**ÉNONCÉ**
Modifiez les lignes ci-dessous en remplaçant « trash » par « garbage », sans rien changer d'autre. Commencez à la ligne qui contient « Click the Postgres » et arrêtez-vous après celle qui contient « will (x=611, y=174). ».

**ENREGISTREMENTS FOURNIS**
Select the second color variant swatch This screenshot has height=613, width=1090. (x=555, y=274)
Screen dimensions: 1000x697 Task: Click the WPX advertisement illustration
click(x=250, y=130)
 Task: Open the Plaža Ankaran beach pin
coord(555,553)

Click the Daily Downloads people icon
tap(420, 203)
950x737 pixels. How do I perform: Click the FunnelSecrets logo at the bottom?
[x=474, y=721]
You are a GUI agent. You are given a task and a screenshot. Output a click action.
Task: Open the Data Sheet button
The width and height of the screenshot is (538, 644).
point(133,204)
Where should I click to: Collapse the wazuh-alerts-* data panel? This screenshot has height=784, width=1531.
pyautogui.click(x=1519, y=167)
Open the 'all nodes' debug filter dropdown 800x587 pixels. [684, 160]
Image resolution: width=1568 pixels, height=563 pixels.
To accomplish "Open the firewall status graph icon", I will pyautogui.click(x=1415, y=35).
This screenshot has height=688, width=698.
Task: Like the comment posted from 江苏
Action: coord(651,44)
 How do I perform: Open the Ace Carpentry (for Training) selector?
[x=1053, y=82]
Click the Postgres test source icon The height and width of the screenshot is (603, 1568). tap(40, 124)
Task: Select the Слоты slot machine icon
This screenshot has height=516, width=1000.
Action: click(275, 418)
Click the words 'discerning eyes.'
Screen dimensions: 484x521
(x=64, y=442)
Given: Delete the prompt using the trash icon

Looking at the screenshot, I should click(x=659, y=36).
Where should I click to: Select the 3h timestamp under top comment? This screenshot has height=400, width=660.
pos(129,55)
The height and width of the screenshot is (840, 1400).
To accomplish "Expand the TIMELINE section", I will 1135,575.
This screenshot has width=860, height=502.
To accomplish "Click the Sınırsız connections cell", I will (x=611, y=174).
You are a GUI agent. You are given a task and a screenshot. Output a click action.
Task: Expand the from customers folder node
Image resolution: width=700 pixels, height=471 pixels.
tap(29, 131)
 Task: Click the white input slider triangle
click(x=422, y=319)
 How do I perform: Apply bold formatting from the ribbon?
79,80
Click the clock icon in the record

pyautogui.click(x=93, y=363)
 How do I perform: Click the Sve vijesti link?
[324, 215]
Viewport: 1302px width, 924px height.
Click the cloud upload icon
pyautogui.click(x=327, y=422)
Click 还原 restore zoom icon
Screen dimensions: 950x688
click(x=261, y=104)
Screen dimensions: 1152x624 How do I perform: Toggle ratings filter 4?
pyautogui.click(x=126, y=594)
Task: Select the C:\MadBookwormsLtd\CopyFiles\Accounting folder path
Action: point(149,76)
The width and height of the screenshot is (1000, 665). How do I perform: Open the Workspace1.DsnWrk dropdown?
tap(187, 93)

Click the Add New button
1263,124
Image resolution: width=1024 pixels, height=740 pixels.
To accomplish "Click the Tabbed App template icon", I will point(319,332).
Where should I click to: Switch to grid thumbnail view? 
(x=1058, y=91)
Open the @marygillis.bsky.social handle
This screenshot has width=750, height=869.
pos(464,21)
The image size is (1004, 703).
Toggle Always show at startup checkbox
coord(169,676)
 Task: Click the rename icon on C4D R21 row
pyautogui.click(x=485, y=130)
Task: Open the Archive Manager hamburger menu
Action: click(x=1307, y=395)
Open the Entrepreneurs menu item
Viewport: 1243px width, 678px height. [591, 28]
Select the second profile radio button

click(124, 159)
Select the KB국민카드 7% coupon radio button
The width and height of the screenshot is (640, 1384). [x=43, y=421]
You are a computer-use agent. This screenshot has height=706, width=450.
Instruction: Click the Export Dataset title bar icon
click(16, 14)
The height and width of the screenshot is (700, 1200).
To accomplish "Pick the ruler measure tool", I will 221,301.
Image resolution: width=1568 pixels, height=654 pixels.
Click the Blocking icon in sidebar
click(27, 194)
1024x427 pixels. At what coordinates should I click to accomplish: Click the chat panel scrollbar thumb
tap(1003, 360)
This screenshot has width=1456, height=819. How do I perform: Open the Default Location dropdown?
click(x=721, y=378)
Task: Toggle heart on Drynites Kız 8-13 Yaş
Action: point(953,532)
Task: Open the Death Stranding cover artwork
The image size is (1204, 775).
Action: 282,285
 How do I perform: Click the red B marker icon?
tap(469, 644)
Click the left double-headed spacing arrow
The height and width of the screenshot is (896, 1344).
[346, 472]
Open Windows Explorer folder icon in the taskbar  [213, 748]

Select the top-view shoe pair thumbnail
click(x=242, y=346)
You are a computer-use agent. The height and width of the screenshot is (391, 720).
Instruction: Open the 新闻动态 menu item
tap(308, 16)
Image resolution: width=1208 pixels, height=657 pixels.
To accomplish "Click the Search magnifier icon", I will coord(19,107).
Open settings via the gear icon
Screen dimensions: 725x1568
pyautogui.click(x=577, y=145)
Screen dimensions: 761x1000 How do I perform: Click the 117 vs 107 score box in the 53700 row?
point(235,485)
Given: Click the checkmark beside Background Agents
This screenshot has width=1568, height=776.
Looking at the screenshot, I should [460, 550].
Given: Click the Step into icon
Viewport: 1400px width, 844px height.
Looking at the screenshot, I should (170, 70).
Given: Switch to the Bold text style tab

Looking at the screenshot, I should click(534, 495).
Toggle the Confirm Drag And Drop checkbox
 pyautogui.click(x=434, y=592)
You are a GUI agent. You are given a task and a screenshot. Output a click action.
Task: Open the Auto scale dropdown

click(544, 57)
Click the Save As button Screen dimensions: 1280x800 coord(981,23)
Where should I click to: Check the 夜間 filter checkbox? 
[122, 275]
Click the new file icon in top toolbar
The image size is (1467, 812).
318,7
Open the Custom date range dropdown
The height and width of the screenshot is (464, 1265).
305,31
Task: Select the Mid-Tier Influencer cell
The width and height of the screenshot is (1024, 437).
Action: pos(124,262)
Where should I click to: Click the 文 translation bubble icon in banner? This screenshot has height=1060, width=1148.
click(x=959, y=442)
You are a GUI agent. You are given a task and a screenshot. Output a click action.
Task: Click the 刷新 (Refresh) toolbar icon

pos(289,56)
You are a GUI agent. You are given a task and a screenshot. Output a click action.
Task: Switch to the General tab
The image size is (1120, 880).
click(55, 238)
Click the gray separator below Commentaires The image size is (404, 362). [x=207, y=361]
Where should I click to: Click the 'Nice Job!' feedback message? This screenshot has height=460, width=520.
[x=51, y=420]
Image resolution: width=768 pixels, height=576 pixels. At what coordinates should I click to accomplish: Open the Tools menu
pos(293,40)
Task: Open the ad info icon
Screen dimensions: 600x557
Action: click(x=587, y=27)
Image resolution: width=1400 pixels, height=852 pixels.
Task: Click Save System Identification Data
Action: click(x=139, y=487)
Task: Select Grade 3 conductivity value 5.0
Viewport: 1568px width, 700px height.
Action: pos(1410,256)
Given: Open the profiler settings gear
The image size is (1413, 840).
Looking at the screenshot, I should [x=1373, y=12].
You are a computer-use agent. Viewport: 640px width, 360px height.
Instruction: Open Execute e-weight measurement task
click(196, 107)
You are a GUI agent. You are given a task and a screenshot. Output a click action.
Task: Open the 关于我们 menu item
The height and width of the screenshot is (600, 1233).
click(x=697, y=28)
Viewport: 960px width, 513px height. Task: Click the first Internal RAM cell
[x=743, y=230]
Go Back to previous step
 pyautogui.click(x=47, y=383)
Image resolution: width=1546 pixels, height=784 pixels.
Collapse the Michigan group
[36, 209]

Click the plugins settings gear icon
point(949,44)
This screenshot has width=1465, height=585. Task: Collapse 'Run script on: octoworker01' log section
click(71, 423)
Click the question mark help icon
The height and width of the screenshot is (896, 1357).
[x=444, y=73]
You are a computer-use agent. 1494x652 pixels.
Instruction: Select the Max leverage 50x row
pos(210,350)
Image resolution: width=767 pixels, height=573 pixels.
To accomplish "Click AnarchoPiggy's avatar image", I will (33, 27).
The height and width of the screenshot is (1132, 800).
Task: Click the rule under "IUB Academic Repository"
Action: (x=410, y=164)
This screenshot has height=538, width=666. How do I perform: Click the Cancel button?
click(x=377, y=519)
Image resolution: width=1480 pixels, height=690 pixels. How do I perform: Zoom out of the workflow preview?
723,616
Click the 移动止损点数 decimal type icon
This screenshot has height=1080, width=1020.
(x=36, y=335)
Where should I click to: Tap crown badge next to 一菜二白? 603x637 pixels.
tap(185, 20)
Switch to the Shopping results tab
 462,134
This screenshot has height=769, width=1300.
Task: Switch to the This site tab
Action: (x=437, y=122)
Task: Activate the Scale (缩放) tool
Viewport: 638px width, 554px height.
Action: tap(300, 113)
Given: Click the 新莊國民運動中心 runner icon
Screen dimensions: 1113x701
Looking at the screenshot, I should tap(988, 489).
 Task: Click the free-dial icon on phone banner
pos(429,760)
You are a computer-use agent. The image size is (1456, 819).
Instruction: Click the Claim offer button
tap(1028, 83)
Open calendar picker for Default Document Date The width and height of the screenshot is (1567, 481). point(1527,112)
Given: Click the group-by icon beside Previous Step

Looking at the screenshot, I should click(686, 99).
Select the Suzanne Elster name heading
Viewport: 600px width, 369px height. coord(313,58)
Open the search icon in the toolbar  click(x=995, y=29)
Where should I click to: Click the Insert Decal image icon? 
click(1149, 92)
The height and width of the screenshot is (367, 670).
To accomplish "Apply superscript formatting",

**CORRIGÉ RÉDIGÉ**
Click the Postgres test source icon The height and width of the screenshot is (603, 1568). tap(40, 124)
Task: Select the Слоты slot machine icon
This screenshot has height=516, width=1000.
Action: click(275, 418)
Click the words 'discerning eyes.'
Screen dimensions: 484x521
(x=64, y=442)
Given: Delete the prompt using the garbage icon

Looking at the screenshot, I should click(x=659, y=36).
Where should I click to: Select the 3h timestamp under top comment? This screenshot has height=400, width=660.
pos(129,55)
The height and width of the screenshot is (840, 1400).
To accomplish "Expand the TIMELINE section", I will 1135,575.
This screenshot has width=860, height=502.
To accomplish "Click the Sınırsız connections cell", I will (x=611, y=174).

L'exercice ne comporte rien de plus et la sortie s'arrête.